**Exercise description**.
Give back, unchanged, the line containing "Možnosti doručení (85, 376)" and every line after it up to the end of the listing.

**Source data**.
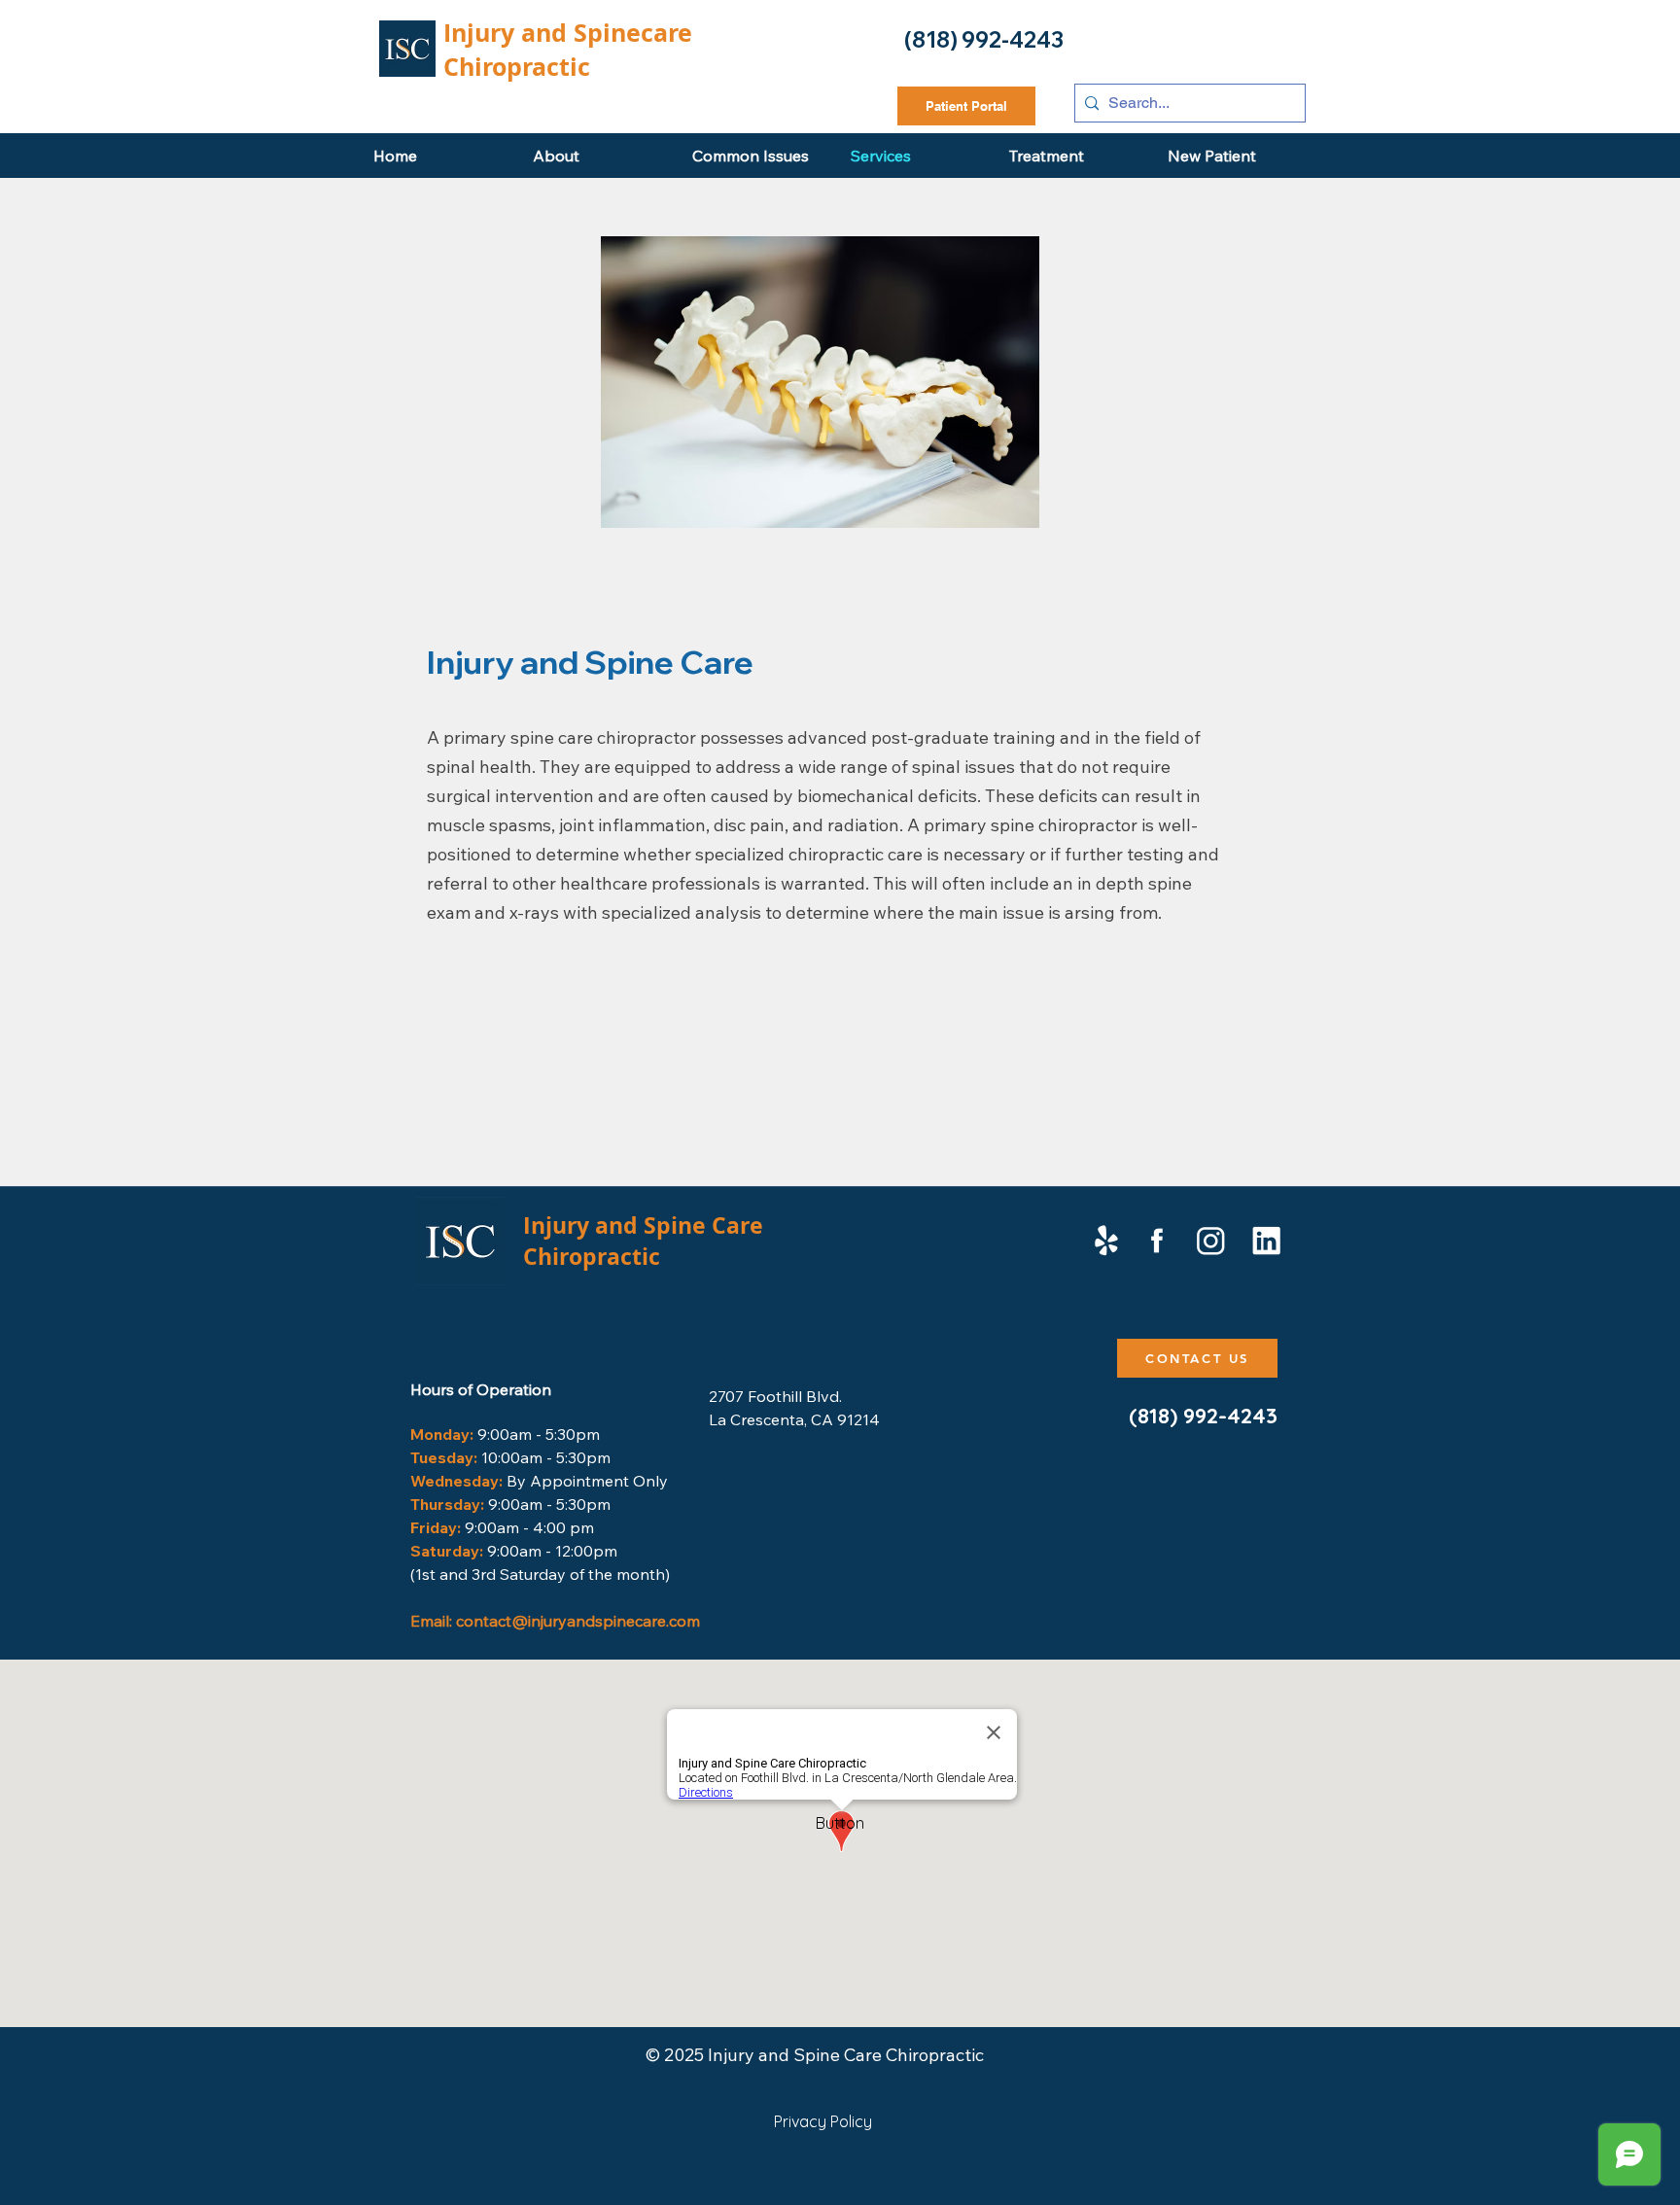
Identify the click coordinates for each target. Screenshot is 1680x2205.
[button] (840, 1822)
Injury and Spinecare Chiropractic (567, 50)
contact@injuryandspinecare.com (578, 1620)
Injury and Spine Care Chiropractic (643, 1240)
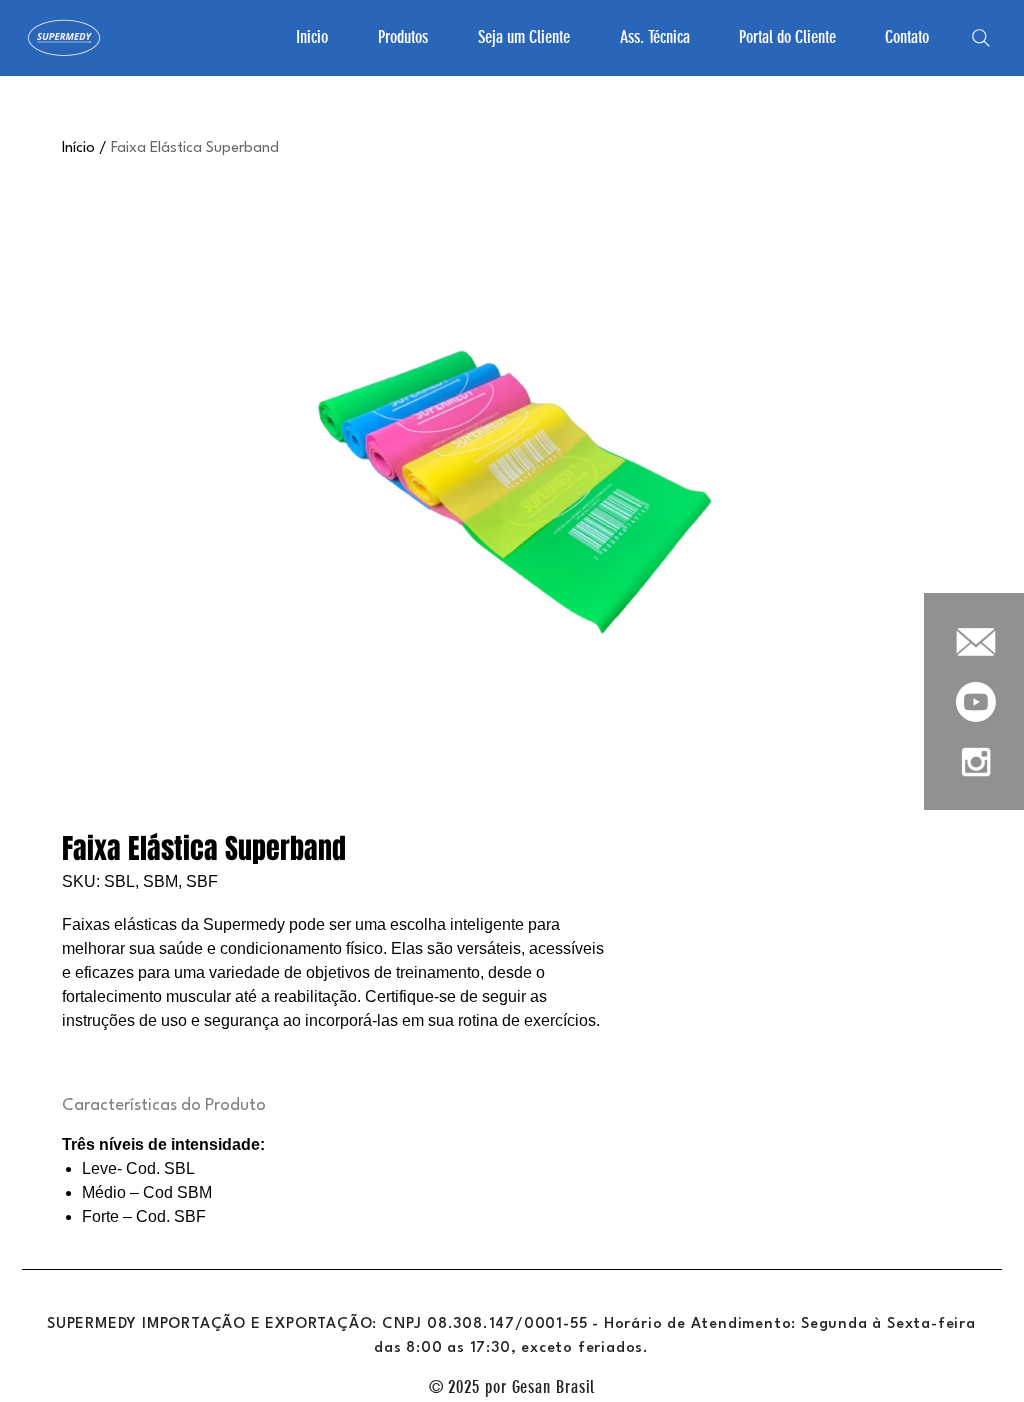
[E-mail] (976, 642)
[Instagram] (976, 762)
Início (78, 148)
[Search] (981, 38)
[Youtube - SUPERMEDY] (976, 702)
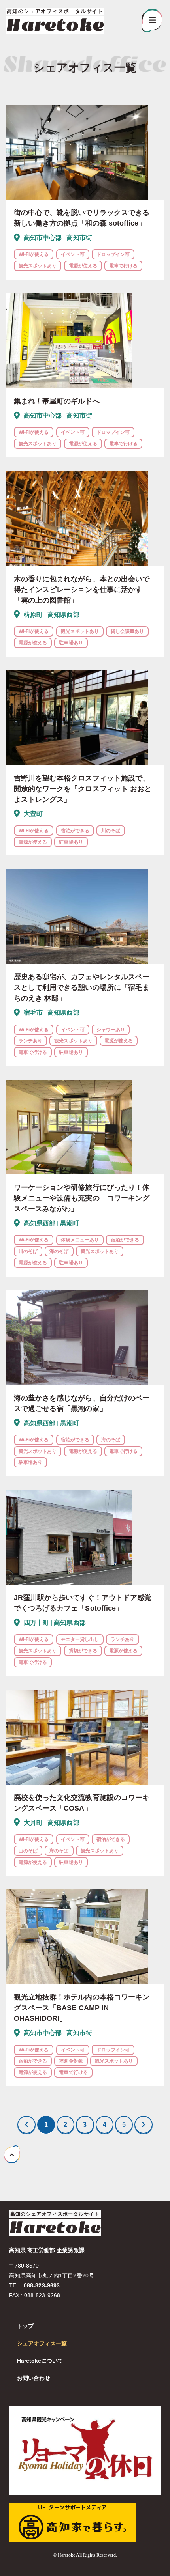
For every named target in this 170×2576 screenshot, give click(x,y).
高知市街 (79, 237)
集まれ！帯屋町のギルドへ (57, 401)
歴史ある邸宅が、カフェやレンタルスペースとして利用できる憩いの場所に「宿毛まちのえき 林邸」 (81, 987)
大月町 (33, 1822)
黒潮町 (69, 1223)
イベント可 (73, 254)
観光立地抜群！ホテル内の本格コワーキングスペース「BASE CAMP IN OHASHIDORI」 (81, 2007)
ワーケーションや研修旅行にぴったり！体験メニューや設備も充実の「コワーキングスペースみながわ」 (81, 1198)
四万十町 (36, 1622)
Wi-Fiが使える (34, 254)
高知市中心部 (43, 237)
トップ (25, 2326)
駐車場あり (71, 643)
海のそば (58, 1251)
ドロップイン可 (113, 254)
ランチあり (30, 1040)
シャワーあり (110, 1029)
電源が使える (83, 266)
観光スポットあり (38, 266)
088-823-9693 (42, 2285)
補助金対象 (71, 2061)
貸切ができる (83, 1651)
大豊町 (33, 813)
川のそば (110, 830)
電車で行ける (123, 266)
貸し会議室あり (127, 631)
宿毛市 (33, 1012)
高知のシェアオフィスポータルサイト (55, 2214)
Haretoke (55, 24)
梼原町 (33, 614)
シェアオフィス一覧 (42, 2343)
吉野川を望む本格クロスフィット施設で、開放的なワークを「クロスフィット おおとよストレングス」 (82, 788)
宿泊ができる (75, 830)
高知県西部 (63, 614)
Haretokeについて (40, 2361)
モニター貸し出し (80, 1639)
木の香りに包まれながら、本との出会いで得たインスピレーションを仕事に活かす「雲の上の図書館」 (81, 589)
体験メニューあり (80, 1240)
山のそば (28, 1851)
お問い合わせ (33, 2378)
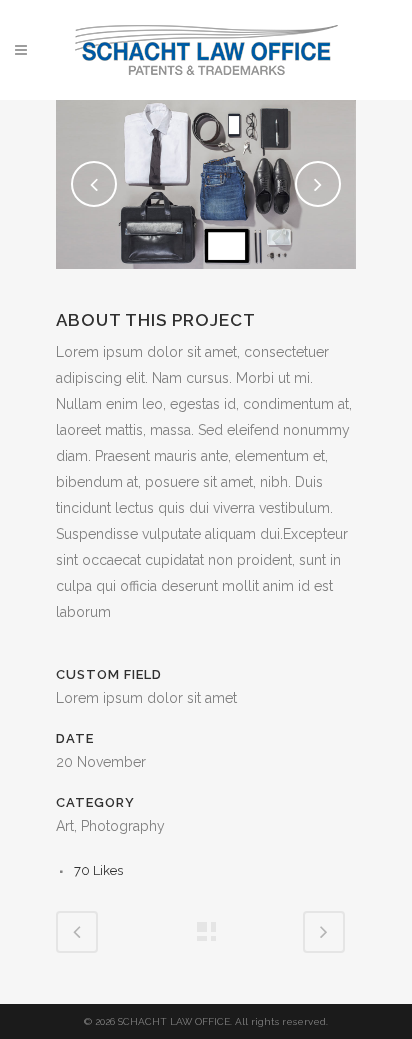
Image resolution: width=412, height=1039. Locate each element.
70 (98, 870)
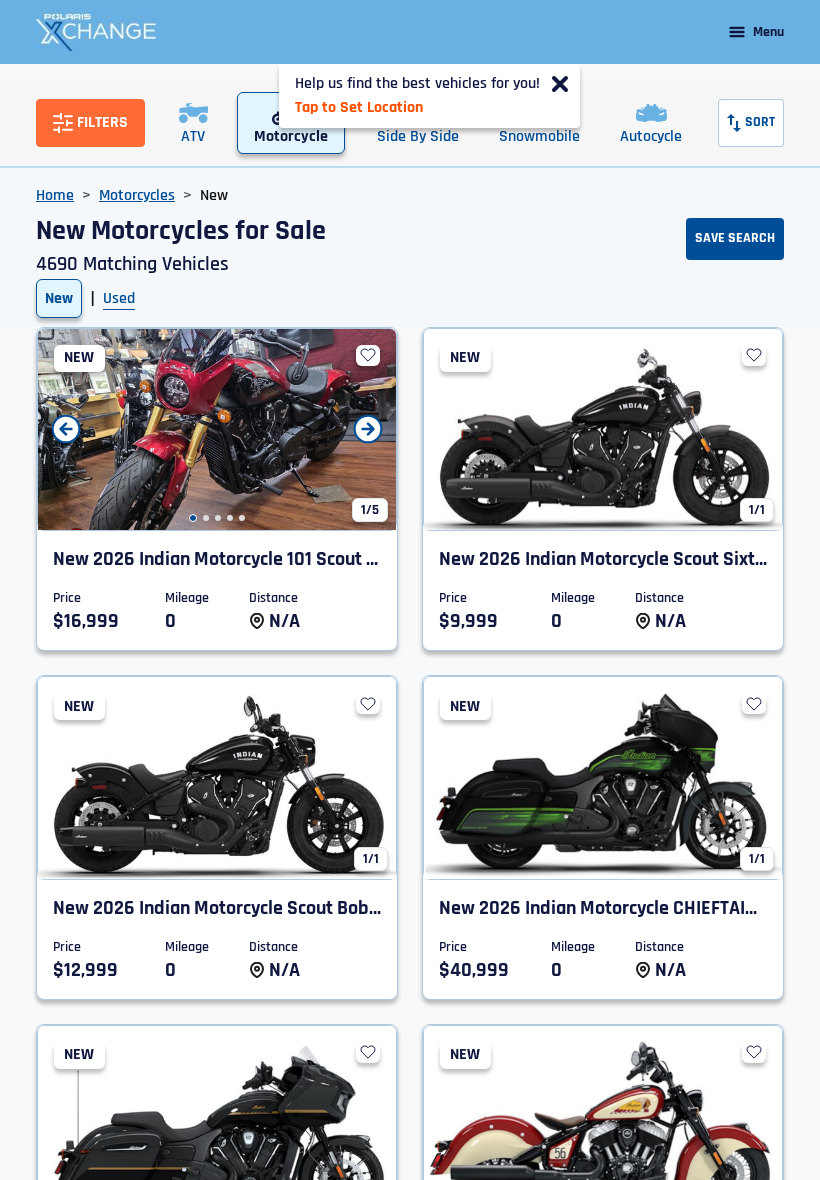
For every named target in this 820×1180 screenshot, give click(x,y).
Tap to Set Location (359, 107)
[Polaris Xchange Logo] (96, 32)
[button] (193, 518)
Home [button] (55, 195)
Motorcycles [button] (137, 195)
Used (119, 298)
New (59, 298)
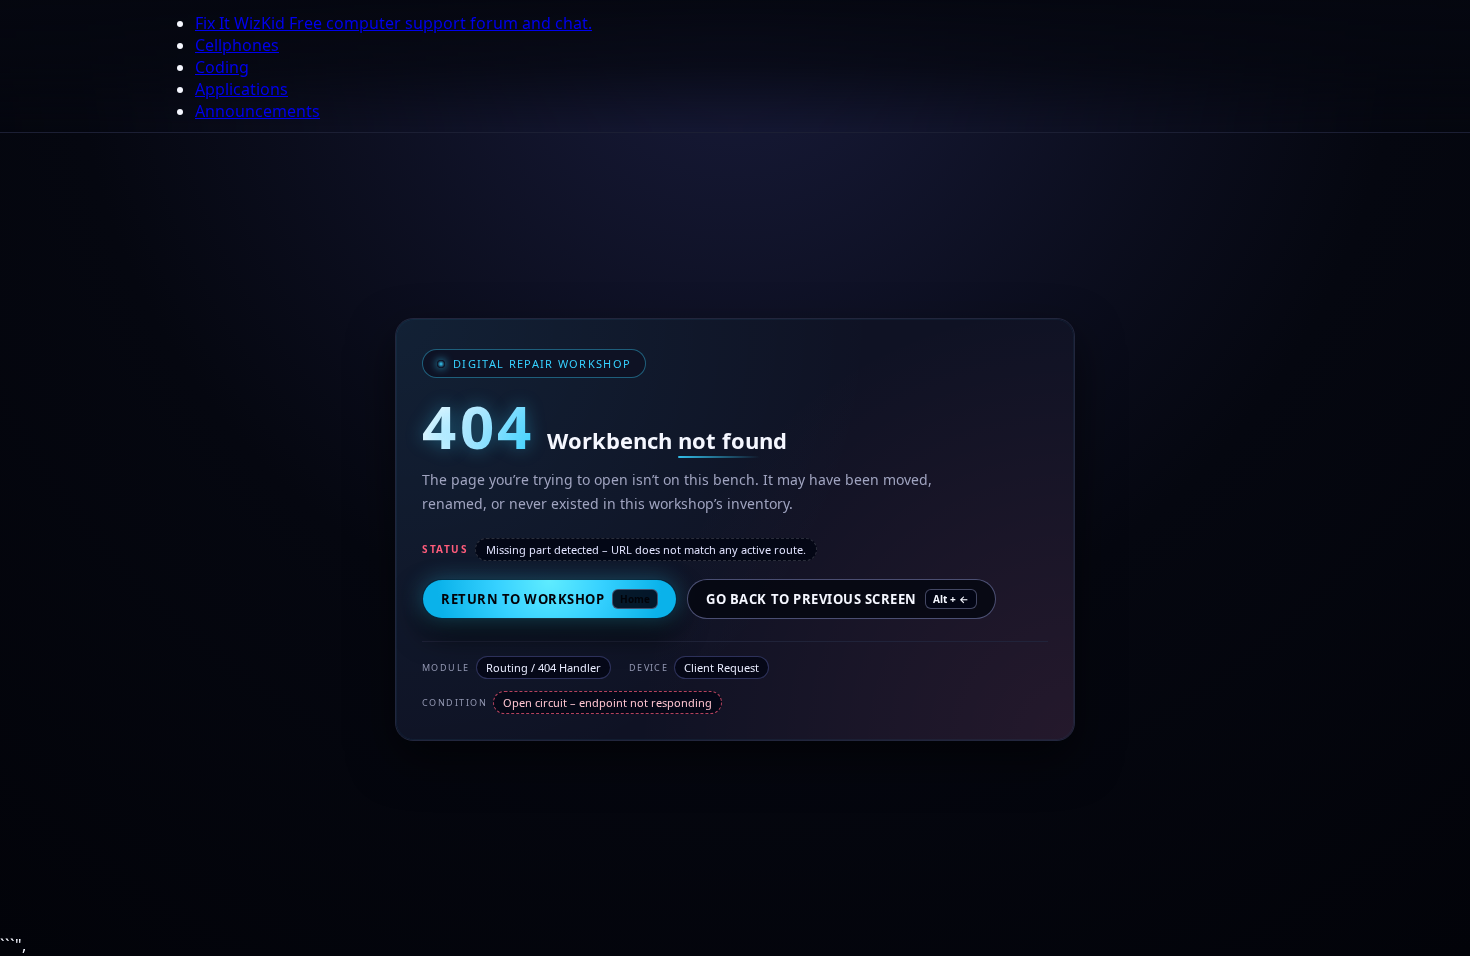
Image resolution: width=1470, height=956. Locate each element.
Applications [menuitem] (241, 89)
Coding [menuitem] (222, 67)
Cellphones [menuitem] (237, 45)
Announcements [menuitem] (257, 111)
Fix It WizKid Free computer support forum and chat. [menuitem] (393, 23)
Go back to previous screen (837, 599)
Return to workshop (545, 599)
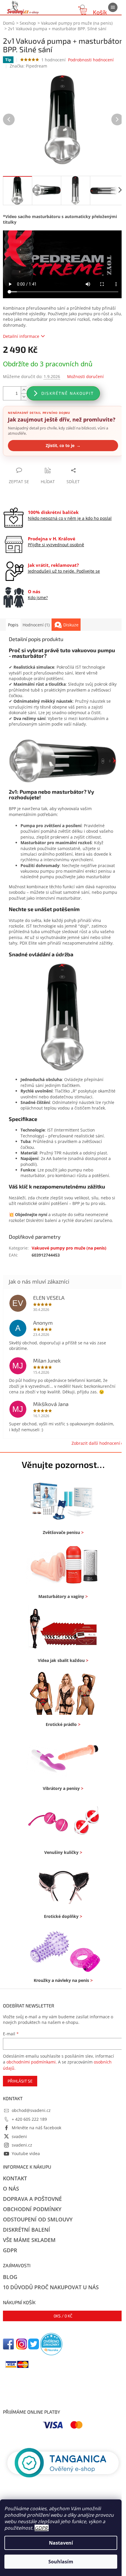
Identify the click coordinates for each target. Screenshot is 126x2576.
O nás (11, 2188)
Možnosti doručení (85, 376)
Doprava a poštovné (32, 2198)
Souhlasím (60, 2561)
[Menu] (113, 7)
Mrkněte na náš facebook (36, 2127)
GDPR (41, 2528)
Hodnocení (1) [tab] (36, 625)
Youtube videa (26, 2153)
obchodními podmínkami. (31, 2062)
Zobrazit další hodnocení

**Task output**.
Možnosti doručení (85, 376)
Doprava a poštovné (32, 2198)
Souhlasím (60, 2561)
[Menu] (113, 7)
Mrkněte na náš facebook (36, 2127)
GDPR (41, 2528)
Hodnocení (1) [tab] (36, 625)
Youtube videa (26, 2153)
obchodními podmínkami. (31, 2062)
Zobrazit další hodnocení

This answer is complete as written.